> _Goal_
Copy each of the items below word for word, keeping every line as it appears.

── Data shown ──

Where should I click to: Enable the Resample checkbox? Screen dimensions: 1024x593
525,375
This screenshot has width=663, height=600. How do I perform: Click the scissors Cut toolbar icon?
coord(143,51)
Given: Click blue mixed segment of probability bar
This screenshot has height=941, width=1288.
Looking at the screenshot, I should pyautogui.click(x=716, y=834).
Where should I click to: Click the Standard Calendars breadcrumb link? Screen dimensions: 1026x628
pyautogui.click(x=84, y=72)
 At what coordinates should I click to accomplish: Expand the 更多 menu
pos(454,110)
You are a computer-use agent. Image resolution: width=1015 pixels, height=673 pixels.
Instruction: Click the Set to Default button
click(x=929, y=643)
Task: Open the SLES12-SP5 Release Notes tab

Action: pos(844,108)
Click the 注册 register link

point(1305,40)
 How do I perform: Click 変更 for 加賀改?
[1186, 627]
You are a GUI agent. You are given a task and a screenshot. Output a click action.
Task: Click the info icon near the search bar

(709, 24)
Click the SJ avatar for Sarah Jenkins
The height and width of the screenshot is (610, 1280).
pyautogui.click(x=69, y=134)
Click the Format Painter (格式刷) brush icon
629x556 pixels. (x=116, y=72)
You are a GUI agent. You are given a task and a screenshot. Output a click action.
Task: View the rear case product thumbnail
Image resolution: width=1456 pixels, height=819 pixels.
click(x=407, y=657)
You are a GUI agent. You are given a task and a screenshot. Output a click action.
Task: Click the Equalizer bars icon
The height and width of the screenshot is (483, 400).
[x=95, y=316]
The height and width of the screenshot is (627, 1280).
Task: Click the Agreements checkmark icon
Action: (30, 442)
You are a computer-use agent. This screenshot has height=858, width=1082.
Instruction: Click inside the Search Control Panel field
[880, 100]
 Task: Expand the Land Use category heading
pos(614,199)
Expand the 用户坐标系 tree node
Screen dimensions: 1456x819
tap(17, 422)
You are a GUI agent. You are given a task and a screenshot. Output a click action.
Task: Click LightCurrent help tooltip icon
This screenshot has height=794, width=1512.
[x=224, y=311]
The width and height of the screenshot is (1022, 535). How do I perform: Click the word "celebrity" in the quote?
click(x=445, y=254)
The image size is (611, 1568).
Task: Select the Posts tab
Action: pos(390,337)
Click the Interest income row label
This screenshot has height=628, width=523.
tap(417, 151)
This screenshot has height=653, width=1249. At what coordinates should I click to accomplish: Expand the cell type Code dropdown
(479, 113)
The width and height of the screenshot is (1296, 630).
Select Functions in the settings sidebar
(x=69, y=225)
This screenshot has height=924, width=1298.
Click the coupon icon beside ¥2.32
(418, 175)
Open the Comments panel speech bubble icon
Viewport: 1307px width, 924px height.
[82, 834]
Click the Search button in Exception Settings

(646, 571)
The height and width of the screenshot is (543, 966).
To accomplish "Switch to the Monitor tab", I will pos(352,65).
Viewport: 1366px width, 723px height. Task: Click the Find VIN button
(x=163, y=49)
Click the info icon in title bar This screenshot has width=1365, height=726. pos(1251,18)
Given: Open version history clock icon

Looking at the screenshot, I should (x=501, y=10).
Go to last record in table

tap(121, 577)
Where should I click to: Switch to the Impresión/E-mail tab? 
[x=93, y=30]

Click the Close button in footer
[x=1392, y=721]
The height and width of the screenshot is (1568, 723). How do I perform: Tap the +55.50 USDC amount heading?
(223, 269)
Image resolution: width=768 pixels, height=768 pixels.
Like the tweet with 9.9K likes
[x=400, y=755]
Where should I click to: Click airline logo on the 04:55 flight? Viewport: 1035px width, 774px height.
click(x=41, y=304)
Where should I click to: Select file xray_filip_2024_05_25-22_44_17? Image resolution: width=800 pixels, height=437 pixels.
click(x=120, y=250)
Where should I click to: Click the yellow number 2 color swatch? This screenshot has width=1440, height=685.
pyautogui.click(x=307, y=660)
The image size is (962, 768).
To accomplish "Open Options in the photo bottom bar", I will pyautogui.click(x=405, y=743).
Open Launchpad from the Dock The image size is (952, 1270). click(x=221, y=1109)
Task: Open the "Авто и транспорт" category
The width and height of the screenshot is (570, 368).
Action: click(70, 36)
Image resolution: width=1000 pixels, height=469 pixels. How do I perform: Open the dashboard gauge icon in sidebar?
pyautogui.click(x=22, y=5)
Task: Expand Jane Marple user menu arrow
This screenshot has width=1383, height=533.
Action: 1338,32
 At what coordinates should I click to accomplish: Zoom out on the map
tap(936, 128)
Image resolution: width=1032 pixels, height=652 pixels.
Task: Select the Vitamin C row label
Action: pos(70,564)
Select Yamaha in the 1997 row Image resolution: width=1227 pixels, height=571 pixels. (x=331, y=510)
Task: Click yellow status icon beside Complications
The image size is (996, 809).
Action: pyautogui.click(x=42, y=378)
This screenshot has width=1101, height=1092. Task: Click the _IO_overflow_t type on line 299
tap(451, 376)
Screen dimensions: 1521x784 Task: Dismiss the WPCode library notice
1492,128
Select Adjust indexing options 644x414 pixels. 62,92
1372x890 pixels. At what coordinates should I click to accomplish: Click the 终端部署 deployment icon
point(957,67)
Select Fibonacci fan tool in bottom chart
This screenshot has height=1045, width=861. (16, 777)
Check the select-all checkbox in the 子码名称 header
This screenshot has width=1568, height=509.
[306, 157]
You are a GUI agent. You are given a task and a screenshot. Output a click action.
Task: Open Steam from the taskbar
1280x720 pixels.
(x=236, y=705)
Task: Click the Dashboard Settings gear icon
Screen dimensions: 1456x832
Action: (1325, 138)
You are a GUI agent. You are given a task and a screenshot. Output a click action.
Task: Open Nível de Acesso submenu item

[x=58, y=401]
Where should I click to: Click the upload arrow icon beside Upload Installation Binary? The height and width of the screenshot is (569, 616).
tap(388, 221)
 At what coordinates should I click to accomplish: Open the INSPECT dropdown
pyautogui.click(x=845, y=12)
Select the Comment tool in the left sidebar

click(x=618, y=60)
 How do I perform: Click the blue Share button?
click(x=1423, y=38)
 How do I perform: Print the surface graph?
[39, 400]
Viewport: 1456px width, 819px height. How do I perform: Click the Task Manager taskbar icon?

───

> _Solution for this problem_
Where should I click to: Enable the Resample checkbox? Screen dimensions: 1024x593
525,375
This screenshot has width=663, height=600. How do I perform: Click the scissors Cut toolbar icon?
coord(143,51)
Given: Click blue mixed segment of probability bar
This screenshot has height=941, width=1288.
Looking at the screenshot, I should pyautogui.click(x=716, y=834).
Where should I click to: Click the Standard Calendars breadcrumb link? Screen dimensions: 1026x628
pyautogui.click(x=84, y=72)
 At what coordinates should I click to accomplish: Expand the 更多 menu
pos(454,110)
You are a computer-use agent. Image resolution: width=1015 pixels, height=673 pixels.
Instruction: Click the Set to Default button
click(x=929, y=643)
Task: Open the SLES12-SP5 Release Notes tab

Action: pos(844,108)
Click the 注册 register link

point(1305,40)
 How do I perform: Click 変更 for 加賀改?
[1186, 627]
You are a GUI agent. You are given a task and a screenshot. Output a click action.
Task: Click the info icon near the search bar

(709, 24)
Click the SJ avatar for Sarah Jenkins
The height and width of the screenshot is (610, 1280).
pyautogui.click(x=69, y=134)
Click the Format Painter (格式刷) brush icon
629x556 pixels. (x=116, y=72)
You are a GUI agent. You are given a task and a screenshot. Output a click action.
Task: View the rear case product thumbnail
Image resolution: width=1456 pixels, height=819 pixels.
click(x=407, y=657)
You are a GUI agent. You are given a task and a screenshot. Output a click action.
Task: Click the Equalizer bars icon
The height and width of the screenshot is (483, 400).
[x=95, y=316]
The height and width of the screenshot is (627, 1280).
Task: Click the Agreements checkmark icon
Action: (30, 442)
You are a computer-use agent. This screenshot has height=858, width=1082.
Instruction: Click inside the Search Control Panel field
[880, 100]
 Task: Expand the Land Use category heading
pos(614,199)
Expand the 用户坐标系 tree node
Screen dimensions: 1456x819
tap(17, 422)
You are a GUI agent. You are given a task and a screenshot. Output a click action.
Task: Click LightCurrent help tooltip icon
This screenshot has height=794, width=1512.
[x=224, y=311]
The width and height of the screenshot is (1022, 535). How do I perform: Click the word "celebrity" in the quote?
click(x=445, y=254)
The image size is (611, 1568).
Task: Select the Posts tab
Action: pos(390,337)
Click the Interest income row label
This screenshot has height=628, width=523.
tap(417, 151)
This screenshot has height=653, width=1249. At what coordinates should I click to accomplish: Expand the cell type Code dropdown
(479, 113)
The width and height of the screenshot is (1296, 630).
Select Functions in the settings sidebar
(x=69, y=225)
This screenshot has height=924, width=1298.
Click the coupon icon beside ¥2.32
(418, 175)
Open the Comments panel speech bubble icon
Viewport: 1307px width, 924px height.
[82, 834]
Click the Search button in Exception Settings

(646, 571)
The height and width of the screenshot is (543, 966).
To accomplish "Switch to the Monitor tab", I will pos(352,65).
Viewport: 1366px width, 723px height. Task: Click the Find VIN button
(x=163, y=49)
Click the info icon in title bar This screenshot has width=1365, height=726. pos(1251,18)
Given: Open version history clock icon

Looking at the screenshot, I should (x=501, y=10).
Go to last record in table

tap(121, 577)
Where should I click to: Switch to the Impresión/E-mail tab? 
[x=93, y=30]

Click the Close button in footer
[x=1392, y=721]
The height and width of the screenshot is (1568, 723). How do I perform: Tap the +55.50 USDC amount heading?
(223, 269)
Image resolution: width=768 pixels, height=768 pixels.
Like the tweet with 9.9K likes
[x=400, y=755]
Where should I click to: Click airline logo on the 04:55 flight? Viewport: 1035px width, 774px height.
click(x=41, y=304)
Where should I click to: Select file xray_filip_2024_05_25-22_44_17? Image resolution: width=800 pixels, height=437 pixels.
click(x=120, y=250)
Where should I click to: Click the yellow number 2 color swatch? This screenshot has width=1440, height=685.
pyautogui.click(x=307, y=660)
The image size is (962, 768).
To accomplish "Open Options in the photo bottom bar", I will pyautogui.click(x=405, y=743).
Open Launchpad from the Dock The image size is (952, 1270). click(x=221, y=1109)
Task: Open the "Авто и транспорт" category
The width and height of the screenshot is (570, 368).
Action: click(70, 36)
Image resolution: width=1000 pixels, height=469 pixels. How do I perform: Open the dashboard gauge icon in sidebar?
pyautogui.click(x=22, y=5)
Task: Expand Jane Marple user menu arrow
This screenshot has width=1383, height=533.
Action: 1338,32
 At what coordinates should I click to accomplish: Zoom out on the map
tap(936, 128)
Image resolution: width=1032 pixels, height=652 pixels.
Task: Select the Vitamin C row label
Action: pos(70,564)
Select Yamaha in the 1997 row Image resolution: width=1227 pixels, height=571 pixels. (x=331, y=510)
Task: Click yellow status icon beside Complications
The image size is (996, 809).
Action: pyautogui.click(x=42, y=378)
This screenshot has width=1101, height=1092. Task: Click the _IO_overflow_t type on line 299
tap(451, 376)
Screen dimensions: 1521x784 Task: Dismiss the WPCode library notice
1492,128
Select Adjust indexing options 644x414 pixels. 62,92
1372x890 pixels. At what coordinates should I click to accomplish: Click the 终端部署 deployment icon
point(957,67)
Select Fibonacci fan tool in bottom chart
This screenshot has height=1045, width=861. (16, 777)
Check the select-all checkbox in the 子码名称 header
This screenshot has width=1568, height=509.
[306, 157]
You are a GUI agent. You are given a task and a screenshot. Output a click action.
Task: Open Steam from the taskbar
1280x720 pixels.
(x=236, y=705)
Task: Click the Dashboard Settings gear icon
Screen dimensions: 1456x832
Action: (1325, 138)
You are a GUI agent. You are given a task and a screenshot. Output a click action.
Task: Open Nível de Acesso submenu item

[x=58, y=401]
Where should I click to: Click the upload arrow icon beside Upload Installation Binary? The height and width of the screenshot is (569, 616).
tap(388, 221)
 At what coordinates should I click to accomplish: Open the INSPECT dropdown
pyautogui.click(x=845, y=12)
Select the Comment tool in the left sidebar

click(x=618, y=60)
 How do I perform: Click the blue Share button?
click(x=1423, y=38)
 How do I perform: Print the surface graph?
[39, 400]
Viewport: 1456px width, 819px height. How do I perform: Click the Task Manager taskbar icon?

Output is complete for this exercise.